Directions ->
Pull every line containing "checkbox" from the entries.
▼
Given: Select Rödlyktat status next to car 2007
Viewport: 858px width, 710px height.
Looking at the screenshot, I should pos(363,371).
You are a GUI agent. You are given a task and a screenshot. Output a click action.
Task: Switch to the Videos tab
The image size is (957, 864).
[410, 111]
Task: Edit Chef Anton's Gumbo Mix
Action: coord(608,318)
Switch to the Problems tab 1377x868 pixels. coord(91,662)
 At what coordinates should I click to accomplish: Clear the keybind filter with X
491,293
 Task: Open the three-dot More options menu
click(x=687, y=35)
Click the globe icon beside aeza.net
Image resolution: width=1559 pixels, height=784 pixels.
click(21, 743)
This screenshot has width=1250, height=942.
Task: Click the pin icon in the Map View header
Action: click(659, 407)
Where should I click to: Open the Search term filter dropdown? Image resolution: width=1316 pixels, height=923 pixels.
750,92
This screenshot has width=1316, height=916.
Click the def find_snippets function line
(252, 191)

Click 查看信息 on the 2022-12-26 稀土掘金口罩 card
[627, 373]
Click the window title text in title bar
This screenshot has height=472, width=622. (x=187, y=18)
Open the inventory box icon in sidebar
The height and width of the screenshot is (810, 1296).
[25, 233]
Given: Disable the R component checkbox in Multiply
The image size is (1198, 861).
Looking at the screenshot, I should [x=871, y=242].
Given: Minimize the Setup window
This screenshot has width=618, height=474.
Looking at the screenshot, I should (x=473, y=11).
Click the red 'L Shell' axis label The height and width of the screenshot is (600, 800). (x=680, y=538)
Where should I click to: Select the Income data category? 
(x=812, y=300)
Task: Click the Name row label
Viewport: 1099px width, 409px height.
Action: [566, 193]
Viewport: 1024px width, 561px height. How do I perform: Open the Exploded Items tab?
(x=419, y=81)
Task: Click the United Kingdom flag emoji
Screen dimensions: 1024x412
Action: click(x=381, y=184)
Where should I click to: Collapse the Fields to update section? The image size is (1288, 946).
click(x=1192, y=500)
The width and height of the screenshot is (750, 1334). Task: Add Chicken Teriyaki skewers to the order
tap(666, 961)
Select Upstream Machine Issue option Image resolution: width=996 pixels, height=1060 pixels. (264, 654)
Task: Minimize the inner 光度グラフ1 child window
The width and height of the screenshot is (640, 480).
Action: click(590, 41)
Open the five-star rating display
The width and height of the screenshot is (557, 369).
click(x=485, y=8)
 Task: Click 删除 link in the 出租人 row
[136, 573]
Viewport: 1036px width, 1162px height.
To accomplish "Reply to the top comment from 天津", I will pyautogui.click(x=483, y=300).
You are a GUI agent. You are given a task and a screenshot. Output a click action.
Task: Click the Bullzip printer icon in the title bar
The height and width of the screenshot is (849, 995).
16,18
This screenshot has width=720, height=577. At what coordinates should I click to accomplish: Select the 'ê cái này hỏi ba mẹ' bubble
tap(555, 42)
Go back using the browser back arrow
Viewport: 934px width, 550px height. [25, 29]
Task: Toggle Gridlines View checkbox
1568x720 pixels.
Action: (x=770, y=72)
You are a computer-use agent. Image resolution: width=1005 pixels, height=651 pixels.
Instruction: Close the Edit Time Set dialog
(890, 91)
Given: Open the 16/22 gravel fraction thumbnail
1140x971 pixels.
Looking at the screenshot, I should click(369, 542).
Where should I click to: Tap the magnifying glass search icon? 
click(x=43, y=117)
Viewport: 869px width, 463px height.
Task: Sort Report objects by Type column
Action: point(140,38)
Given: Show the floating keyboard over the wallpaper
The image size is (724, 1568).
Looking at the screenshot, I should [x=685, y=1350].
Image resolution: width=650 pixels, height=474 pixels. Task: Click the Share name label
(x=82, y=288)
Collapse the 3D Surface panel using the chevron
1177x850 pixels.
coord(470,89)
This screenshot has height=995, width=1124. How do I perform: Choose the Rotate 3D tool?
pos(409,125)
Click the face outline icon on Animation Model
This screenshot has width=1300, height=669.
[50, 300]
▲
Output for this task ->
Given: Disable the R component checkbox in Multiply
Task: Toggle Gridlines View checkbox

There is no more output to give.